Chosen Solution
Dear all, It is my first time writing on this forum. I bought a pre assembled desktop pc to which I added a second hand graphic card. The relevant specs are: CPU: intel 8700K, GPU: msi armor gtx 1080ti, RAM: 16 GB, PSU: 650W gold rated. The GPU drivers are the latest from NVIDIA 416.81. I was not pleased with the performance or noise of the stock cooler of the GPU, so I attached a Arctic accelero 4 cooler on it. Unfortunately I did not realize mine is an extended PCB (have not dealt with desktops in a long time) and is not supported by the cooler. The die cooler is properly pasted and working, but the back-plate supposed to cool the other components could not be fastened properly. So I made an half hack by adding some heath sinks to the exposed VRM and VRAM chips under the cooler. The computer works normally and can play light games, but when I try something heavy, like the new tomb rider or the Witcher 3, it shuts down after a while, order of 10 minutes. It does not produce graphical artifacts or performance dips, solid 60 fps at 4K, the PC just suddenly reboots. The core temps look very ok: 50 C for the GPU and something 60 for the CPU, fans are blowing. How to I know f it is the VRAM overheating and not something else like the power supplier? Did I damage something permanently or I can save it reinstalling the old cooler? Note that I run some CUDA codeand I can allocate up to 99% of the free memory (so around 10.4 GB removing what is used by the display), and write/read to it with a bandwidth of around 8.5 GB/s, so the VRAM seems to still be there. I am more of a software than hardware dude, so any help to analyze or solve the situation will be very much appreciated! Cheers!

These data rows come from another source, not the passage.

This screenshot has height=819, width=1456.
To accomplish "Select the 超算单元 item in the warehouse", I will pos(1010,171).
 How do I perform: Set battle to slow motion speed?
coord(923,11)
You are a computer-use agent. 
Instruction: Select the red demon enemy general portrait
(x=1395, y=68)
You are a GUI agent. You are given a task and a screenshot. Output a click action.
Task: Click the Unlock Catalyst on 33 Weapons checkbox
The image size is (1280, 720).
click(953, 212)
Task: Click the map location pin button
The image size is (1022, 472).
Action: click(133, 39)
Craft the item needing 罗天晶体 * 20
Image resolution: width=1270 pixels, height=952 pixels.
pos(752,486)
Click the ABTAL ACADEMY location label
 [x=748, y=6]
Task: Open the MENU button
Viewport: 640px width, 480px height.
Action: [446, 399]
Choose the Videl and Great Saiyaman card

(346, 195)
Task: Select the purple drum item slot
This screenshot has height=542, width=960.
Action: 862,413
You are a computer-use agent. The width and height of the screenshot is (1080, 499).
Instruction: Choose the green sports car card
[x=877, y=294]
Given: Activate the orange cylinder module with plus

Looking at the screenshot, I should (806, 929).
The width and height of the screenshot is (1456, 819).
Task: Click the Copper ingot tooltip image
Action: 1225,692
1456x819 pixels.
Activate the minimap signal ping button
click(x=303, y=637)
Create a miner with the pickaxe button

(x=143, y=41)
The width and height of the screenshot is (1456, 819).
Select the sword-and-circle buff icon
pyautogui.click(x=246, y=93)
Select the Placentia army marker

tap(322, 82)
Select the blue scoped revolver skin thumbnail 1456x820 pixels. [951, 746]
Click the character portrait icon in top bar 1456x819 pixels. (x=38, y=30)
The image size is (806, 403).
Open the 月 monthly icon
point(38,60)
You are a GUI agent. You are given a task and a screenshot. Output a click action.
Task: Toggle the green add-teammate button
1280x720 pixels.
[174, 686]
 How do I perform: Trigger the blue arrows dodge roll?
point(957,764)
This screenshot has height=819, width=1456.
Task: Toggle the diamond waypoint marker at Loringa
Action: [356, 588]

EDIT: int the event log, the failure is reported as this critical error:
Log Name: System
Source: Microsoft-Windows-Kernel-Power
Date: 18/11/2018 21:45:08
Event ID: 41
Task Category: (63)
Level: Critical
Keywords: (70368744177664),(2)
User: SYSTEM
Computer: DESKTOP-TRR31LG
Description:
The system has rebooted without cleanly shutting down first. This error could be caused if the system stopped responding, crashed, or lost power unexpectedly.
Event Xml:
<Event xmlns=“http://schemas.microsoft.com/win/2004/08...>
under load its either the heat of your system (the system temp console can show you all of this) or a failing componant (short, RAM, something not plugged in a socket correctly) if it boots and runs then chances are that the PSU is fine (depends how it sounds when in use along with temp). with the limited infdo avaliable, i would say take it all apart (what you are comfortable doing) and chech everything is seated correctly and ensure that air is getting to places that need it.